Andreas L., jener Leiter des Referates "Beschaffung", und wie ein paar andere Kollegen mit dem Anwalt Butz Peters als Rechtsbeistand an seiner Seite im Ausschuss erschienen, war einst als westlicher "Aufbauhelfer" nach Brandenburg entsandt worden - und zwar schon im ersten Halbjahr 1990, als es die DDR also noch gab.
Nach Jahren im Innenministerium landete er schließlich beim Verfassungsschutz, wo er sich um die Quellenführung kümmerte. Neben dem Satz mit dem "Händewaschen" (siehe oben) wartete der Zeuge noch mit diesem auf: "Die Quelle Piatto erfuhr bundesweit Beachtung, weil sie Erkenntnisse in quantitativer wie qualitativer Hinsicht lieferte, die sowohl für das Bundesamt als auch für die Landesämter für Verfassungsschutz von größtem Gewicht waren."

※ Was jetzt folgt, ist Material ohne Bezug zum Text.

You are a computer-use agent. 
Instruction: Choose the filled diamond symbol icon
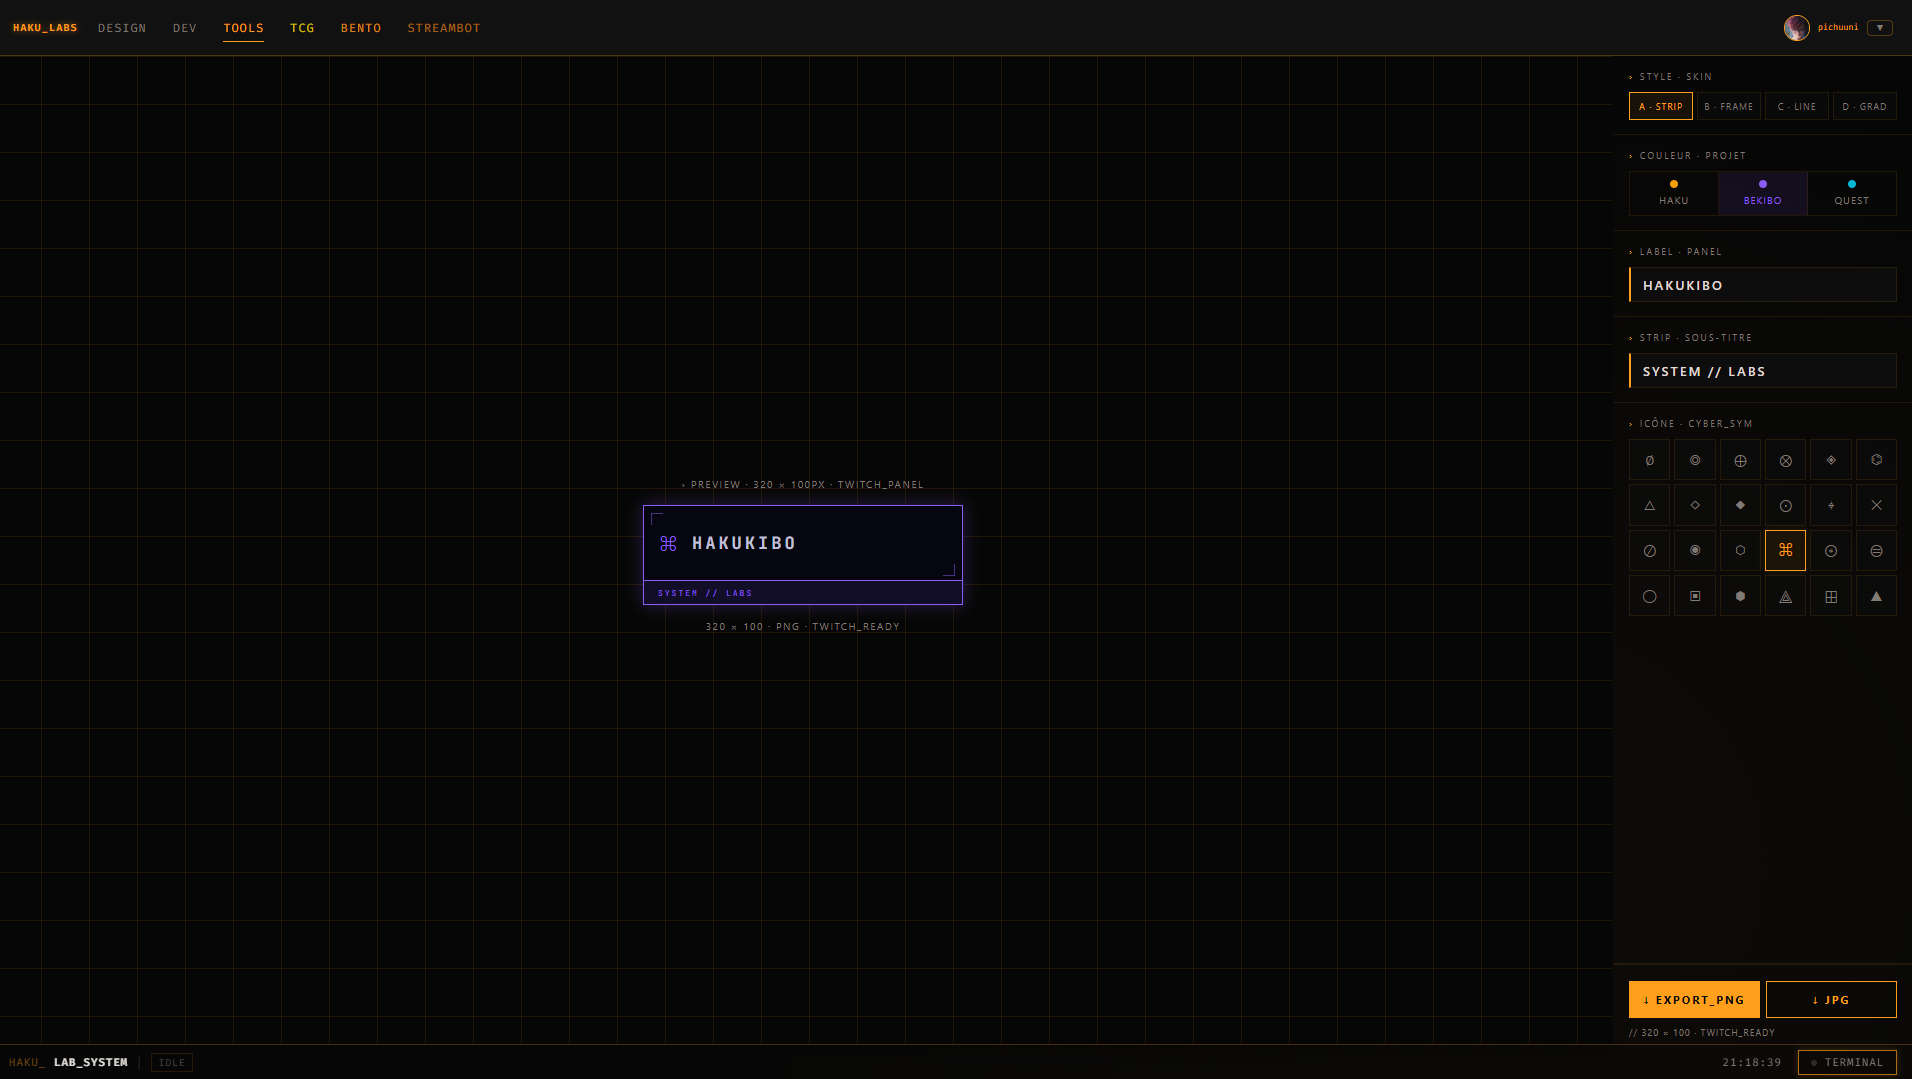click(x=1740, y=505)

"Das werden Sie auch bei Amri erleben"
Doch Grundlegendes der so unersetzlichen Quelle will er entweder nicht gekannt haben oder bestritt es. Der Verfassungsschutz habe keinen Einfluss auf die Haftbedingungen von Szczepanski oder seine vorzeitige Entlassung genommen. Von einem gemeinsamen Postfach in Sachen Combat 18 habe er nichts gewusst. Dass Szczepanski ein "Praktikum" im Neonazi-Laden Sonnentanz in Limbach bei Chemnitz absolvierte, höre er zum ersten Mal. Dass der Dienst irgendwelche Delikte der Quelle geschützt hätte, sei ihm nicht bekannt. Er bestritt, dass das Verhältnis zwischen V-Mann und VM-Führer drohte, zu eng zu werden. Und er wollte sich nicht einmal an Dokumente erinnern, die seine Unterschrift tragen.

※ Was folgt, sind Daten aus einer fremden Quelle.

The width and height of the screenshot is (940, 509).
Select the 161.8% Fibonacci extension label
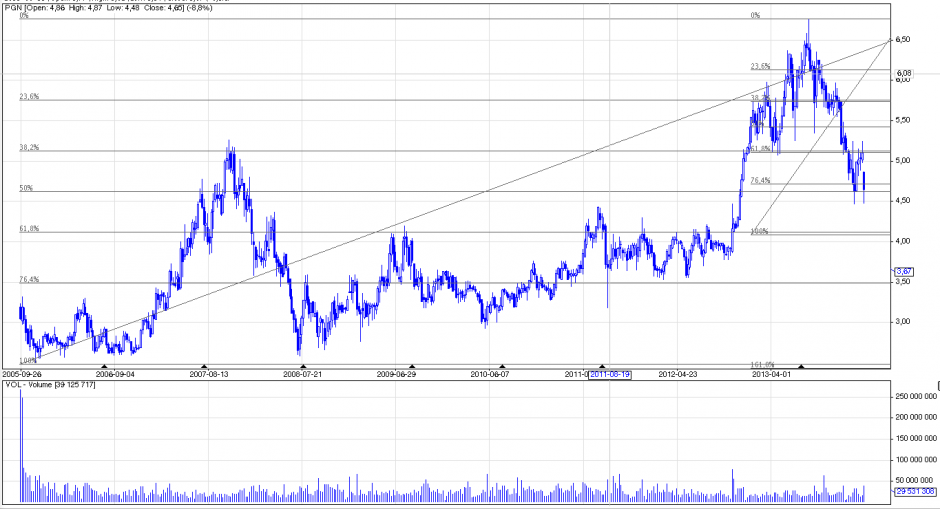763,364
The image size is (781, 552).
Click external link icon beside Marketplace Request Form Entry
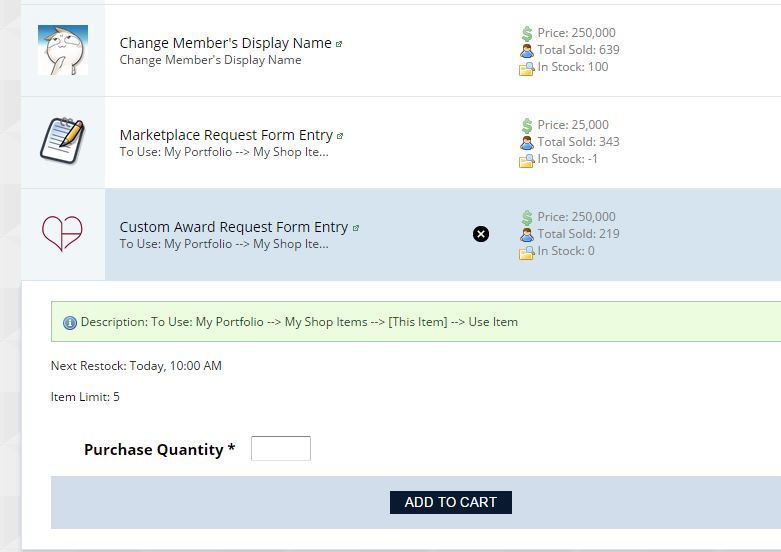340,136
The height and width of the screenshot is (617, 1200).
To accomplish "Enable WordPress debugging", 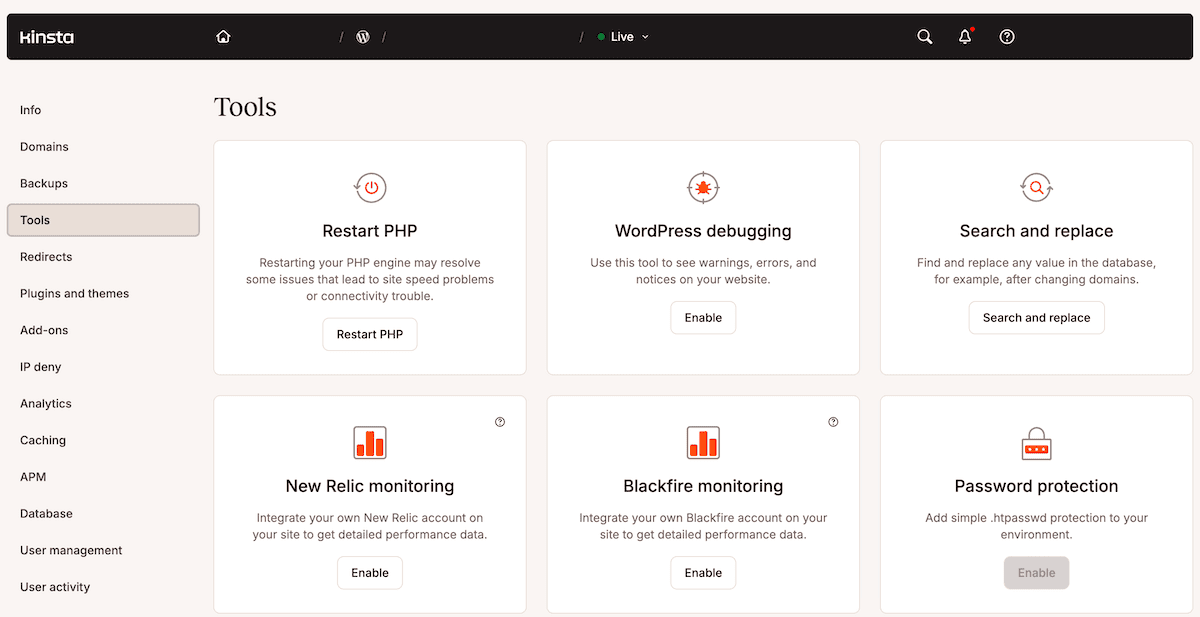I will (703, 317).
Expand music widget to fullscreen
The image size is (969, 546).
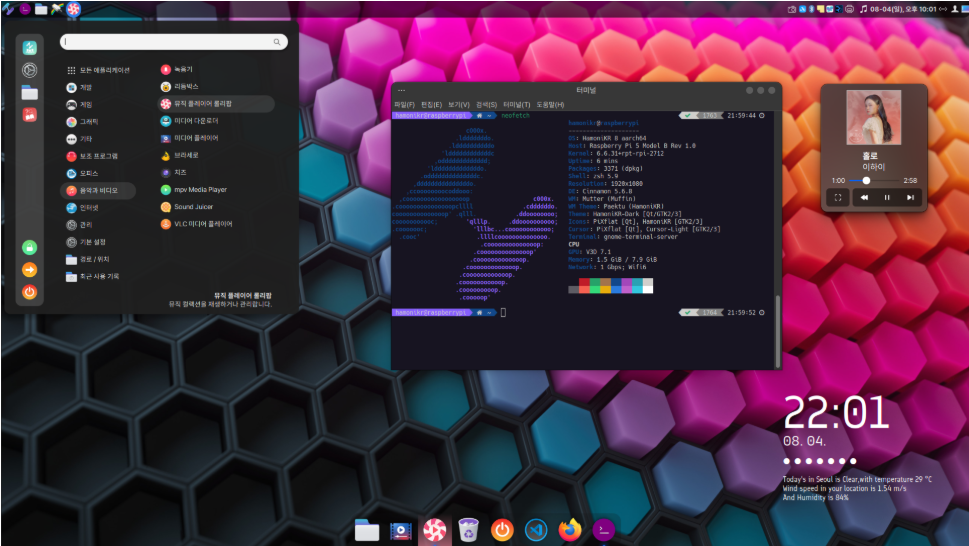(838, 198)
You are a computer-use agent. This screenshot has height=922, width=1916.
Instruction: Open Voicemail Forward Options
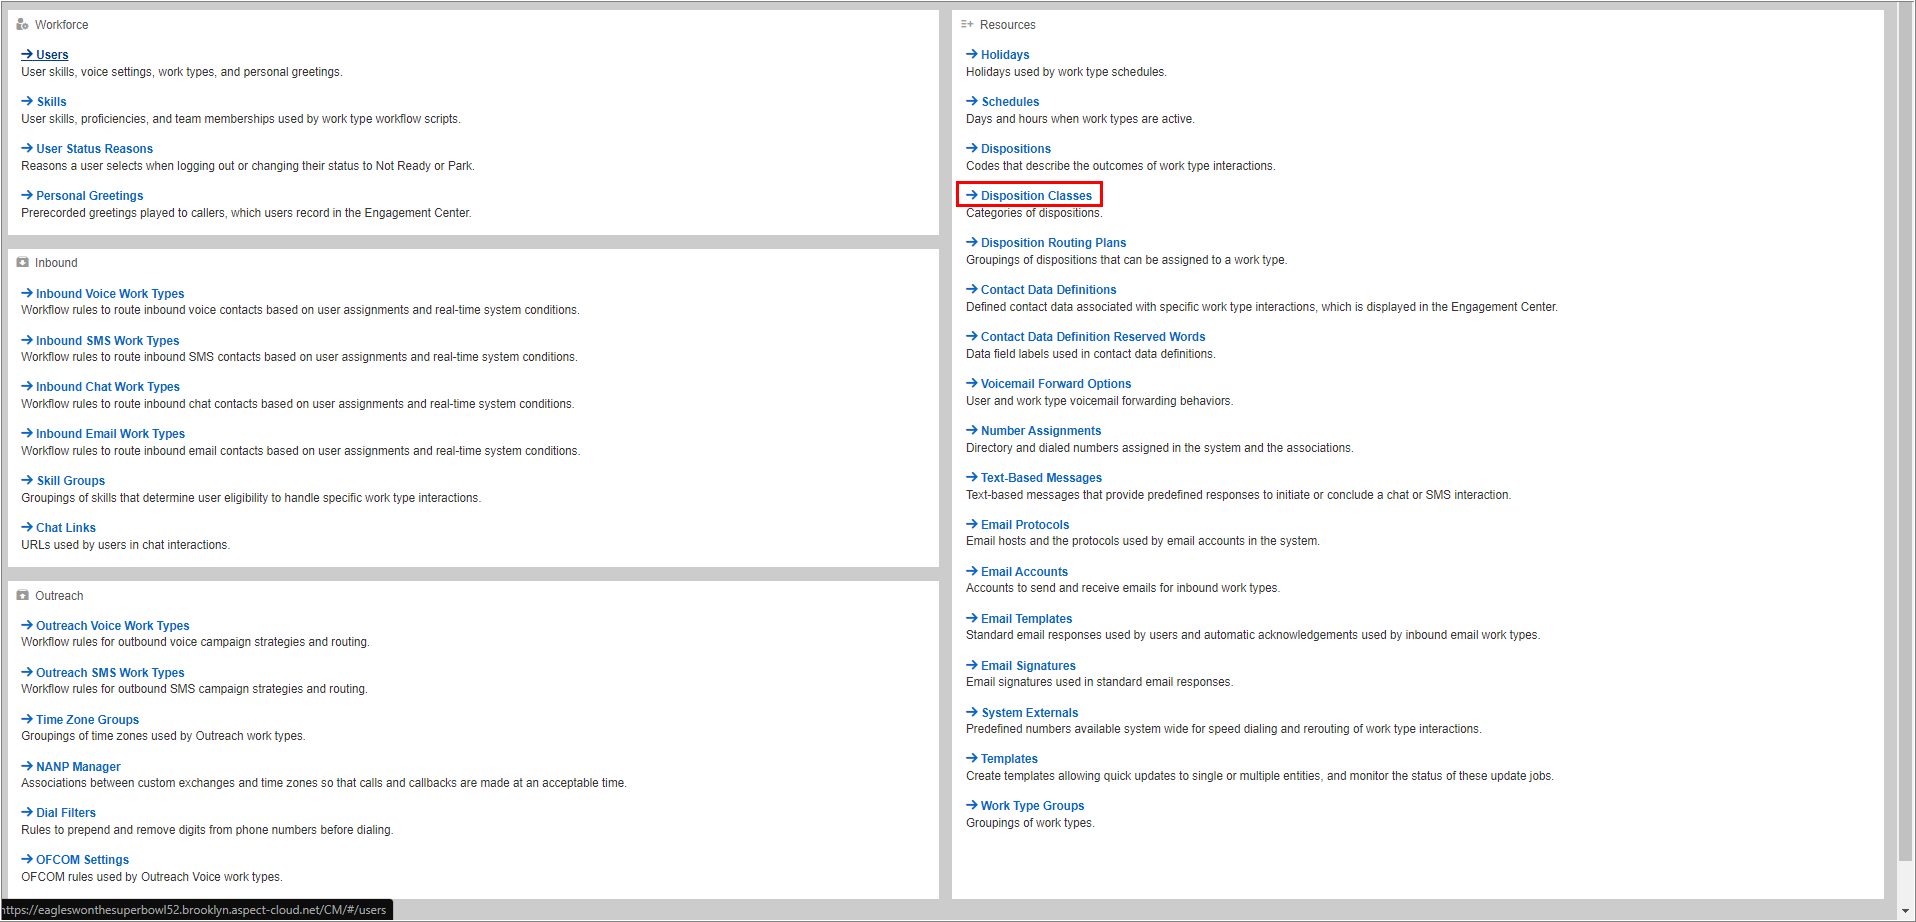[x=1055, y=383]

Der Ausschuss glaubte ihm nicht und vereidigte ihn am Ende. Es ist bereits der x-te Zeuge, der sich dem unterziehen muss. Auftritte wie diesen konnte man 2012/13 in den ersten Jahren der NSU-Aufklärung vor den Untersuchungsausschüssen zur Genüge erleben. Dass es sie auch fünf, sechs Jahre später noch immer gibt, zeigt, wie virulent die Krankheit namens Verfassungsschutz nach wie vor ist.
Es sind aber nicht nur dessen Hauptamtliche, die für das NSU-Desaster Mitverantwortung tragen, sondern genauso die politischen Beamten, die Ministerialdirigenten, Staatssekretäre und Minister. In diesem Sinne können die Worte des früheren brandenburger Innenministers Alwin Ziel verstanden werden, der sich gegenüber dem Ausschuss dafür entschuldigte, dass die Behörden "deutschlandweit nicht in der Lage waren, das Problem zu lösen". Ein V-Mann-Führer sagte, was im Fall NSU passiert ist, sei eine Schande - und ergänzte: "Das werden Sie auch bei Amri erleben."